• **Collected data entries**
###

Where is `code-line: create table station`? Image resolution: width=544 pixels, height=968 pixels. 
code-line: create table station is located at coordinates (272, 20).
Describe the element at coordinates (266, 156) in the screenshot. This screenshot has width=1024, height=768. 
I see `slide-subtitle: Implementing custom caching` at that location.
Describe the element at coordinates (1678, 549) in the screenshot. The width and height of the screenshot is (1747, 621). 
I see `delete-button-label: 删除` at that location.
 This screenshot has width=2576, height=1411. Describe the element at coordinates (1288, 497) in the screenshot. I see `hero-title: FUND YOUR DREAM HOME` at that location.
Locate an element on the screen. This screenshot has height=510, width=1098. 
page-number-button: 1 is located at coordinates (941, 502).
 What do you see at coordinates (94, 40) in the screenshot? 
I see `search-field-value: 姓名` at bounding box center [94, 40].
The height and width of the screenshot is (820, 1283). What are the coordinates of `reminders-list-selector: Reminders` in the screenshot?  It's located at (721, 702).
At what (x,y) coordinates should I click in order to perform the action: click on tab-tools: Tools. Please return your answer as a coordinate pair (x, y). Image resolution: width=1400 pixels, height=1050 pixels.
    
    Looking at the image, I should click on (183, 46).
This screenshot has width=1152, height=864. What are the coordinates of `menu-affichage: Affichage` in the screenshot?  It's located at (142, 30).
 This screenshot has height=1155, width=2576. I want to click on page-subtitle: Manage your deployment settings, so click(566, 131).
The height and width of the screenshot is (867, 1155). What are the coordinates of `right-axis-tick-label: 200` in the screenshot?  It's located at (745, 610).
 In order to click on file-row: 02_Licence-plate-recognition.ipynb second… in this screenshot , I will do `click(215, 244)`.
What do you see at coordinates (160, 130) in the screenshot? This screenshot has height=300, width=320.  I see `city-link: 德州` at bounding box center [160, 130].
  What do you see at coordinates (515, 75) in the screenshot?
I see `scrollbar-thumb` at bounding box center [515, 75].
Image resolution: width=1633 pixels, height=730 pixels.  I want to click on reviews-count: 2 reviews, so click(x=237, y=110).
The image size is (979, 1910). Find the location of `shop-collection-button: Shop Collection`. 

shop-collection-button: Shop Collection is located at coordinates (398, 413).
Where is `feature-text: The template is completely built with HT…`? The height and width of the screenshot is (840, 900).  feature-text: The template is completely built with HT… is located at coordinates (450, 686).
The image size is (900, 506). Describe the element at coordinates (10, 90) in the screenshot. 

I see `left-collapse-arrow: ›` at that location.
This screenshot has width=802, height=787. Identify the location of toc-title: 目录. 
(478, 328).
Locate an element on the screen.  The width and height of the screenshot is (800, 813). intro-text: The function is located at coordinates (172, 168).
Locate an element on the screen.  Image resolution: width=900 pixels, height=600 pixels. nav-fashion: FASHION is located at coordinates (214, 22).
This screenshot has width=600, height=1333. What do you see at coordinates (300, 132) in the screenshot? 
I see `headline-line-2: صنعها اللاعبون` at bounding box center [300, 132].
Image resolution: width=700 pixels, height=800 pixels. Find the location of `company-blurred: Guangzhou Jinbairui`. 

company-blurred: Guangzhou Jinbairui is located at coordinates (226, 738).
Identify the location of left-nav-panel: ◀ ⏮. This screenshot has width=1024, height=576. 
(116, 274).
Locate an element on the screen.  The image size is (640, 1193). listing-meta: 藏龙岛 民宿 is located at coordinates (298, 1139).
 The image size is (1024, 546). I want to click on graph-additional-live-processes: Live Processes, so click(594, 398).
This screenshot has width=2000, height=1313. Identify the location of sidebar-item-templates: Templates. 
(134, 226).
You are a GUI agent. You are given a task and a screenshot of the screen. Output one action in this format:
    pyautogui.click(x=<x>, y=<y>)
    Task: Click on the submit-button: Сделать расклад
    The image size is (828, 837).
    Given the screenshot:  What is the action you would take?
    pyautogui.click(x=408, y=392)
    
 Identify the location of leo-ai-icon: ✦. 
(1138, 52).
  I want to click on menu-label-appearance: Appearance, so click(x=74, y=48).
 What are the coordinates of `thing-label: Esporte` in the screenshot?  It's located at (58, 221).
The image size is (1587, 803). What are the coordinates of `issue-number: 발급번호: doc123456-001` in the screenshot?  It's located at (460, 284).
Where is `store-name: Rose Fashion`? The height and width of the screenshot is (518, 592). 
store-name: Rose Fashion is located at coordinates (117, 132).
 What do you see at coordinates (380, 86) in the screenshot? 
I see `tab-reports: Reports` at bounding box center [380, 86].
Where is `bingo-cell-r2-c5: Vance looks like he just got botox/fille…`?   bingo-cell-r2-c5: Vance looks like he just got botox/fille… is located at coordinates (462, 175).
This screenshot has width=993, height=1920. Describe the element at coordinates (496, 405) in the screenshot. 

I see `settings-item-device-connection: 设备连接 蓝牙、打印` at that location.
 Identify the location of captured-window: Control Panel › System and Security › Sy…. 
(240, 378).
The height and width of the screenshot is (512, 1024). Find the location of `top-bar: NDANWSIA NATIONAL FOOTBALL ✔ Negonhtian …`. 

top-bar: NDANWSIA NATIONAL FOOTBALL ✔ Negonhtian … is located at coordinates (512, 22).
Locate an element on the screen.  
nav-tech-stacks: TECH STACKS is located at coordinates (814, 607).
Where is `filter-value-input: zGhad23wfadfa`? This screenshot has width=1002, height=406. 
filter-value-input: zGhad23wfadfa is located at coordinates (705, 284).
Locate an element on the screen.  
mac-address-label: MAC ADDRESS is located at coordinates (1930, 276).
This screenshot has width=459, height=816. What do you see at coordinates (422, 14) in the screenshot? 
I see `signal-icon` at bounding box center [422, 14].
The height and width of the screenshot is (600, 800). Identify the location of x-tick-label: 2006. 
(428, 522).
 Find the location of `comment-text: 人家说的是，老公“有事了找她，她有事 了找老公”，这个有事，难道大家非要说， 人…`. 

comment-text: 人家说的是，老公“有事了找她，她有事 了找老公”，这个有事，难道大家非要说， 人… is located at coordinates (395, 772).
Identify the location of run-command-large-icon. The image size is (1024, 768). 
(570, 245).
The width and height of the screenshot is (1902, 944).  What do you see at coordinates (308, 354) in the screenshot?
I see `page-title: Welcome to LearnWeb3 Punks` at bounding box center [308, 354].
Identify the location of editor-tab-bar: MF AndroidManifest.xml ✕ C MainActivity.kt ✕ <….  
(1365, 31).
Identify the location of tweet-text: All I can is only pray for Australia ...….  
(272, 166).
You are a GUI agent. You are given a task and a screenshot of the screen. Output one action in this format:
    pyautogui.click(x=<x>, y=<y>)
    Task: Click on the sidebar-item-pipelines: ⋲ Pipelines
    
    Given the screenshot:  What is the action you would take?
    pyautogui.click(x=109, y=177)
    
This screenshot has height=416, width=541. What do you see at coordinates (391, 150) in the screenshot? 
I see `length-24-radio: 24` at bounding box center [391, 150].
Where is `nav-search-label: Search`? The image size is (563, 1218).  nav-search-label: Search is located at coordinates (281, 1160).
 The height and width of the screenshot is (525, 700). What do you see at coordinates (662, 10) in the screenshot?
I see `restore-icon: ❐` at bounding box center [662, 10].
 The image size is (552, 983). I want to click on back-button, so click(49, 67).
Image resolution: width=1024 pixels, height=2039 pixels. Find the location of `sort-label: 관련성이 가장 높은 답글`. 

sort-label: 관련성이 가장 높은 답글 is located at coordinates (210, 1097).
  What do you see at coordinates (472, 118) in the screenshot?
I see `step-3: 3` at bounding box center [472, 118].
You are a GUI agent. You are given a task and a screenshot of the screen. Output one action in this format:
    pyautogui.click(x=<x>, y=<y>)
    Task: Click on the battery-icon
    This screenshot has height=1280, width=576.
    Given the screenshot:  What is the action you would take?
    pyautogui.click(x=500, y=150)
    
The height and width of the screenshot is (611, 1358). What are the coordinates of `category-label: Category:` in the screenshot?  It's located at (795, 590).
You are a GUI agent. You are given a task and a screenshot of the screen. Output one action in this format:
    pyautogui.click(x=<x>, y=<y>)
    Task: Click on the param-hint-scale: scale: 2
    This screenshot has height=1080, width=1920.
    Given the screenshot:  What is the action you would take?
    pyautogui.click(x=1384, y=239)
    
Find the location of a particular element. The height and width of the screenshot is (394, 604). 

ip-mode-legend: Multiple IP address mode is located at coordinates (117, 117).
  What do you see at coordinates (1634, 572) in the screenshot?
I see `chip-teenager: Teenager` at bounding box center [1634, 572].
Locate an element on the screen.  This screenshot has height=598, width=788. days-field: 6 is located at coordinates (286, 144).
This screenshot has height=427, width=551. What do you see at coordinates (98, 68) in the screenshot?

###

Copy out, unchanged, the rows from the line with "The image size is (900, 506)." up to and including the line with "The image size is (1587, 803).".

• **SOLUTION TO THIS PROBLEM**
The image size is (900, 506). Describe the element at coordinates (10, 90) in the screenshot. 

I see `left-collapse-arrow: ›` at that location.
This screenshot has width=802, height=787. Identify the location of toc-title: 目录. 
(478, 328).
Locate an element on the screen.  The width and height of the screenshot is (800, 813). intro-text: The function is located at coordinates (172, 168).
Locate an element on the screen.  Image resolution: width=900 pixels, height=600 pixels. nav-fashion: FASHION is located at coordinates (214, 22).
This screenshot has width=600, height=1333. What do you see at coordinates (300, 132) in the screenshot? 
I see `headline-line-2: صنعها اللاعبون` at bounding box center [300, 132].
Image resolution: width=700 pixels, height=800 pixels. Find the location of `company-blurred: Guangzhou Jinbairui`. 

company-blurred: Guangzhou Jinbairui is located at coordinates (226, 738).
Identify the location of left-nav-panel: ◀ ⏮. This screenshot has width=1024, height=576. 
(116, 274).
Locate an element on the screen.  The image size is (640, 1193). listing-meta: 藏龙岛 民宿 is located at coordinates (298, 1139).
 The image size is (1024, 546). I want to click on graph-additional-live-processes: Live Processes, so click(594, 398).
This screenshot has width=2000, height=1313. Identify the location of sidebar-item-templates: Templates. 
(134, 226).
You are a GUI agent. You are given a task and a screenshot of the screen. Output one action in this format:
    pyautogui.click(x=<x>, y=<y>)
    Task: Click on the submit-button: Сделать расклад
    The image size is (828, 837).
    Given the screenshot:  What is the action you would take?
    pyautogui.click(x=408, y=392)
    
 Identify the location of leo-ai-icon: ✦. 
(1138, 52).
  I want to click on menu-label-appearance: Appearance, so click(x=74, y=48).
 What are the coordinates of `thing-label: Esporte` in the screenshot?  It's located at (58, 221).
The image size is (1587, 803). What are the coordinates of `issue-number: 발급번호: doc123456-001` in the screenshot?  It's located at (460, 284).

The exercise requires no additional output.